If I’m being honest… there’s nothing quick about my ability to get out of bed. Instead, I set 6 alarms and hit snooze at least twice. When I wake up and drag myself out of bed, I need a little help from 5 minutes of fresh air to really wake me up (and coffee… immediately). I’ve come to notice, though, that even though it’s hard to shake off the groggy, mid to late morning are my peak productivity hours and by 8:30pm I’m ready to settle down before I hibernate for the night.
In other words, I’m the bear.
With all that being said, I’ve also got some big goals right now that I’m working on and work also work full time. I quickly realized that at the end of the day when I get home, my creativity is at it’s lowest so I needed an alternative to working in the evening. My solution was to fit in 2 hours on my blog in the morning. To start, I set a goal of waking up at 4 am for a week which goes against my natural rhythm so I needed a routine that wouldn’t require me to make decisions before my brain wakes up.
In other words, the goal is to make things as easy as possible on your brain in the mornings, regardless of the time you set your alarm for.
Here are 7 things habits to increase your productivity for the day
- Drink a glass of celery juice on an empty stomach. Typically at 4 am I’m not about to get the juicer out and wake up Doug so I juice the night before and store it in a mason jar. Ideally, you want to drink the juice immediately after juicing but it’s just not feasible for me right now.
- Drink a big glass of water while I brew my coffee. Make sure you’re nice and hydrated before you start drinking your coffee or tea so you don’t get sluggish. Set the timer on your coffee pot to brew at the time you want to get up or layout all the supplies needed the night before so it’s easy peasy getting your morning boost.
- Meditate. I use guided meditation from my favorite app, Insight Timer.
- Move. I don’t have the energy to exercise in the mornings, but I do like to stretch for 5 minutes to get the blood flowing.
- Set a timer for 6 minutes to get my social media fix without wasting time. Sometimes, I just like to see what’s going on in other people’s lives, it can be very motivating. Note: I was careful in what I chose to watch. I avoided facebook as it triggers a lot of stress and stuck with a few Instagram stories of people that motivate me.
- Establish a timed “get ready” routine. After realizing I could easily spend 1-2 hours on getting ready for the day, and that I don’t have that luxury of time, I set a timer and give myself a half hour for a shower, makeup and hair. (head over here for the full breakdown).
- Lay out your outfit the day before so you’re not last minute running around figuring out what to wear and steaming clothes at the last minute.

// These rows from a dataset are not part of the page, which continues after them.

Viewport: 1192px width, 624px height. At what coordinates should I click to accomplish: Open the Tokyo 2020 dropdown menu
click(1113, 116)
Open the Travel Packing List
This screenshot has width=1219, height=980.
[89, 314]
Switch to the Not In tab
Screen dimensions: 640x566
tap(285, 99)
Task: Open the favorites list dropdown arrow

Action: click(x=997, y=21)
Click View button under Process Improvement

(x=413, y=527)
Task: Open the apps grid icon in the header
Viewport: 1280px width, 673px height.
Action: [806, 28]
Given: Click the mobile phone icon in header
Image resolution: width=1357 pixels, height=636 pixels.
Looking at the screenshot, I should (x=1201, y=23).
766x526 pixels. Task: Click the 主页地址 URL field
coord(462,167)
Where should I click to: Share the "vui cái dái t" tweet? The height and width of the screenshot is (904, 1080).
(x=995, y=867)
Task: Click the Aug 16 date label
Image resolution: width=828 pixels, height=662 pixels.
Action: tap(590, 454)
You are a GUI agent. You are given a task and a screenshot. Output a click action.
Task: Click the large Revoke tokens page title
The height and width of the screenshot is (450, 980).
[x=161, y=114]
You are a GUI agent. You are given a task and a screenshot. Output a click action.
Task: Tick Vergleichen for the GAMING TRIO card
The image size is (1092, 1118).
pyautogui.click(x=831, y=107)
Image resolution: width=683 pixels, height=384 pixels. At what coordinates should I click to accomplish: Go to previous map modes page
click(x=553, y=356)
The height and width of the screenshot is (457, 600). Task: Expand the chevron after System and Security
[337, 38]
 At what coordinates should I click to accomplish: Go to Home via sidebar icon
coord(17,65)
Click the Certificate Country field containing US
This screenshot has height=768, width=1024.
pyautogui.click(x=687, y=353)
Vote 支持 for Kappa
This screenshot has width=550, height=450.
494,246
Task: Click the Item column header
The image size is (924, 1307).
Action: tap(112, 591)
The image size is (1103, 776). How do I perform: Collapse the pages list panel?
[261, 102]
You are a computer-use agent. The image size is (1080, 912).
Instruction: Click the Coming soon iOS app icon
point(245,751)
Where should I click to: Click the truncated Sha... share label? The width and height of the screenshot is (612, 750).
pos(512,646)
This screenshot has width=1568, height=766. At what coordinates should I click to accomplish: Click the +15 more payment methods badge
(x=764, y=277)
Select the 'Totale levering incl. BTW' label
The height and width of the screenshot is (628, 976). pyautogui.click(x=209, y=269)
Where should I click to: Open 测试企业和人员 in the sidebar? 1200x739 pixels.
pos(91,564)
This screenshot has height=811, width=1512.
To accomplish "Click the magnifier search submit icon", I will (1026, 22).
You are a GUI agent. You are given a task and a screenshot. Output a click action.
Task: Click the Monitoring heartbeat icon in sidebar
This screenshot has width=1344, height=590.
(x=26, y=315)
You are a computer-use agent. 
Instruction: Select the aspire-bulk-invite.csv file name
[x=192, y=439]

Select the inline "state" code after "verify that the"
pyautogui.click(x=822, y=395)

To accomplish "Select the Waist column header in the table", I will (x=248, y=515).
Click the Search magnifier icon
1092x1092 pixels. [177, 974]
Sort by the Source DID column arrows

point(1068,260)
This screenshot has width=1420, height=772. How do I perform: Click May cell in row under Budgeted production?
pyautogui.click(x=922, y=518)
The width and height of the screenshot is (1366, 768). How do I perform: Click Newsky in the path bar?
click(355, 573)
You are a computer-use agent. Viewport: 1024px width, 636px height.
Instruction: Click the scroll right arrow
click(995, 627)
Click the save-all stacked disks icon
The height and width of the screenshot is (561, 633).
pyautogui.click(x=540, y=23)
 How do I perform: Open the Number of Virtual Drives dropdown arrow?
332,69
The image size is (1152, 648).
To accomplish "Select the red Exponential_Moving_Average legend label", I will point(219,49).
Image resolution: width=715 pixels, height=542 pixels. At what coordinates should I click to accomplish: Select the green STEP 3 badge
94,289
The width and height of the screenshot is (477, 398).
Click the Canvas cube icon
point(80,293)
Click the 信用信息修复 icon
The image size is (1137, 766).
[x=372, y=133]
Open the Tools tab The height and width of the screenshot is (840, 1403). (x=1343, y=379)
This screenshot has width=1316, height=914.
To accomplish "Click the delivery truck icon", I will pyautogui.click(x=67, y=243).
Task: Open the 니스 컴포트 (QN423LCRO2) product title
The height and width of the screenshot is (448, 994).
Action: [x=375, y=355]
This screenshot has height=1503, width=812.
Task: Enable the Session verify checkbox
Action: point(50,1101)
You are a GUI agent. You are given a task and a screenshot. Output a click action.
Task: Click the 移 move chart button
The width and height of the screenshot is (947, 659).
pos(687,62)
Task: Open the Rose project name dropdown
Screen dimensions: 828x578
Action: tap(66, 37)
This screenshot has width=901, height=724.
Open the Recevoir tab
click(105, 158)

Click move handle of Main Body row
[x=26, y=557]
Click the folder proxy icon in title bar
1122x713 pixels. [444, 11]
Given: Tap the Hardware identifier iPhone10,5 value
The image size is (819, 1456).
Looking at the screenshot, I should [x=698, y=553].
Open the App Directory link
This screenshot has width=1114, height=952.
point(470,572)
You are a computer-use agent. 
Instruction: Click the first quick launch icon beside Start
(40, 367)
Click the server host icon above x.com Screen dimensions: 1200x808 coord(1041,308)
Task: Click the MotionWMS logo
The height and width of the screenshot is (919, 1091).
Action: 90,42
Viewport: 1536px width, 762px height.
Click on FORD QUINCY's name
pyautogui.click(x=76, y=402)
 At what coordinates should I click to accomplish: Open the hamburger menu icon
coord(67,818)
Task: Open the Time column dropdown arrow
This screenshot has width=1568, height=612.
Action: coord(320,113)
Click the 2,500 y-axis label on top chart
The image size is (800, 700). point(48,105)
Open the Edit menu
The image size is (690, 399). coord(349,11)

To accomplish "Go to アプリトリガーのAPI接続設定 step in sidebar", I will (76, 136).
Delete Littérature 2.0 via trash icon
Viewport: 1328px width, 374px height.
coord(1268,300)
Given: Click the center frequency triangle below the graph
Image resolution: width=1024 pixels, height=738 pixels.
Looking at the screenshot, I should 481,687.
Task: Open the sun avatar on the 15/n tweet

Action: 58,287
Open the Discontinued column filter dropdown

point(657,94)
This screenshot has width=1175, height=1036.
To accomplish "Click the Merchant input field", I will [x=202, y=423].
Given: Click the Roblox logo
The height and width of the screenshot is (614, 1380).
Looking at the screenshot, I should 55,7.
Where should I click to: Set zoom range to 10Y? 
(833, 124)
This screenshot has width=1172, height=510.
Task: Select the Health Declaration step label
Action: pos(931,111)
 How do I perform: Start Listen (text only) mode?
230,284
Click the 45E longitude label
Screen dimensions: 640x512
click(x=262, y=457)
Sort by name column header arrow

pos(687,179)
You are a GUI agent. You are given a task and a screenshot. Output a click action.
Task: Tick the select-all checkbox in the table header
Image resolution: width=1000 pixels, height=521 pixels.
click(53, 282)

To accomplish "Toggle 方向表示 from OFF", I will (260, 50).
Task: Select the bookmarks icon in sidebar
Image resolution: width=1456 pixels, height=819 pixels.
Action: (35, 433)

- Did I say 7 steps? I meant 8. Plan your day ahead of time. I write out my day in my planner on Sunday’s for the upcoming week so I have a guide for what I need to be doing. I used to be a wake up 45 minutes before you need to be somewhere gal, but then I started realizing that for many reasons this isn’t going to work. First of all, there are quite a few chores in the morning for our furbabes including cleaning up messes, pottying and feeding that I needed to be helping Doug with in the morning. Second, I needed time to get some work done and could not for the life of me find the mental energy to do so after work so I needed to work it into my morning schedule.
Photo by Ben Kolde on Unsplash coffee decanter
Within these steps, I fit in 2 hours of blog work. Sometimes I’m ready to go right after coffee, other times I need to meditate and move my body a bit to get the cobwebs out of my brain before the wheels start turning.
Remember this: there are days you won’t be perfect.
Maybe you’ll sleep past your alarm or forgot to lay your clothes out the night before. That’s OK! Don’t let it throw you off. Just take a few deep breaths and move forward.
Circumstances will frequently be imperfect but if you start creating a morning routine for yourself the decision making gets easier, leaving your mind more available for accomplishing the things you want for the day. Remember, all we’re trying to do is make things easier on your brain.
Also, customize your routine for you.
I just recently found myself fascinated with celery juice and it benefits, but if that doesn’t resonate with you, omit that and plug in another sort of health benefit to get your insides working.
Love to workout in the mornings? Add that to your list and don’t question it each morning. Just decide that it is part of your routine and do it.